Now University of Florida researchers report a small victory on the road to a cure: In male laboratory mice, they have effectively reversed the condition with a single treatment of gene therapy. The findings raise the hope that as the science progresses in coming years, people with the disorder will no longer have to shun so much of the typical human diet, including meat, fish, poultry, nuts and dairy products.
"Some people mistakenly believe that there already is a cure for PKU, but cure should be in quotation marks," said Philip J. Laipis, who is presenting his research Saturday (6/2) at the American Society of Gene Therapy meeting in Seattle. "The 'cure' is that you eat an artificial diet of medical food. It's a liquid and doesn't taste very good, and there's not much you can do to disguise the taste.
"We're interested in advancing gene therapy because the potential is that a single treatment would last a lifetime or at least a significant number of years," said Laipis, a professor of biochemistry and molecular biology who is affiliated with UF's Genetics Institute and Powell Gene Therapy Center.

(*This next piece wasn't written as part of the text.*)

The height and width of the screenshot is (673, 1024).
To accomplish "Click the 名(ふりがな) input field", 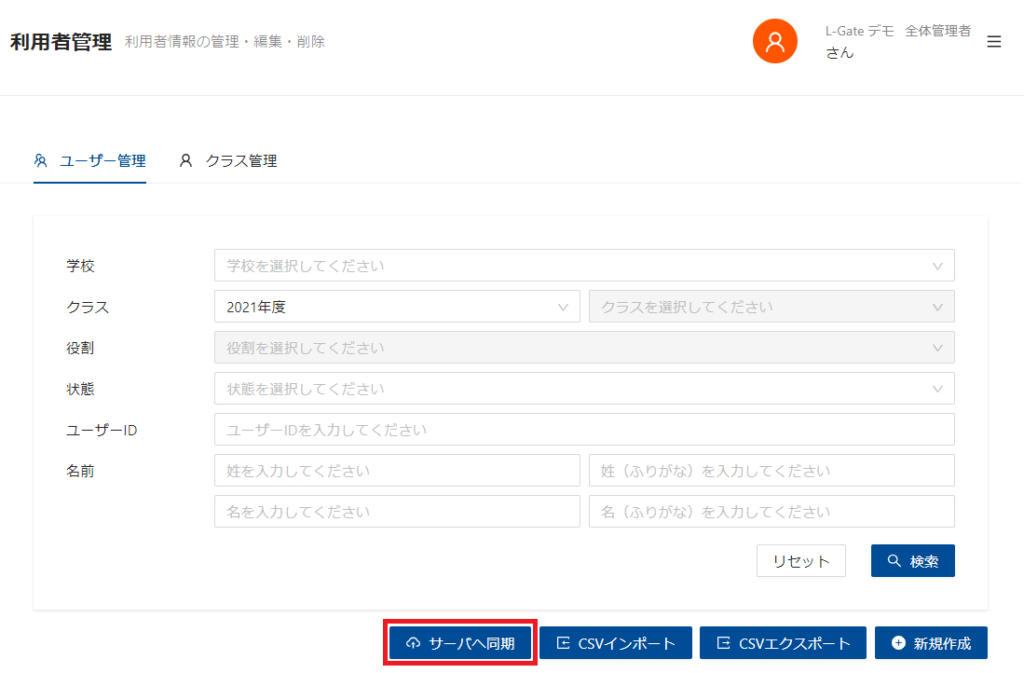I will [x=771, y=511].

Laipis estimated that human trials of the experimental approach are several years away. PKU, which stands for phenylketonuria, results from a deficiency or complete absence of a specific enzyme that is necessary to convert the amino acid phenylalanine - found in all types of protein - into another amino acid, tyrosine. A buildup of phenylalanine is toxic to the central nervous system, particularly the brain.

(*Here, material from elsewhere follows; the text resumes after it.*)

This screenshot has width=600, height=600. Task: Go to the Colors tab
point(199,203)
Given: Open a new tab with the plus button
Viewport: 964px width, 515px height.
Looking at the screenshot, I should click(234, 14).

Because infants with the disease face an extremely high risk of mental retardation if not treated, all babies in the United States and many other countries are screened for the disorder shortly after birth. Retardation rates have declined as a result.
In years past, it was assumed that strict dietary control was not necessary for adolescents and adults, but researchers now suggest that it's important to keep phenylalanine levels in check throughout life to avoid other problems such as learning disabilities, hyperactivity, tremors and personality disorders.
Dietary control is especially important for women with PKU who would like to have children. High phenylalanine levels during pregnancy can result in children born with serious birth defects. Studies have shown that 85 percent of women with PKU who become pregnant do not have the condition under control at the time of conception.
Laipis said he began his research after meeting a patient of UF faculty member Dr. Roberto T. Zori. The patient, who has the disease, asked him point blank several years ago: "Why don't you try gene therapy for PKU?"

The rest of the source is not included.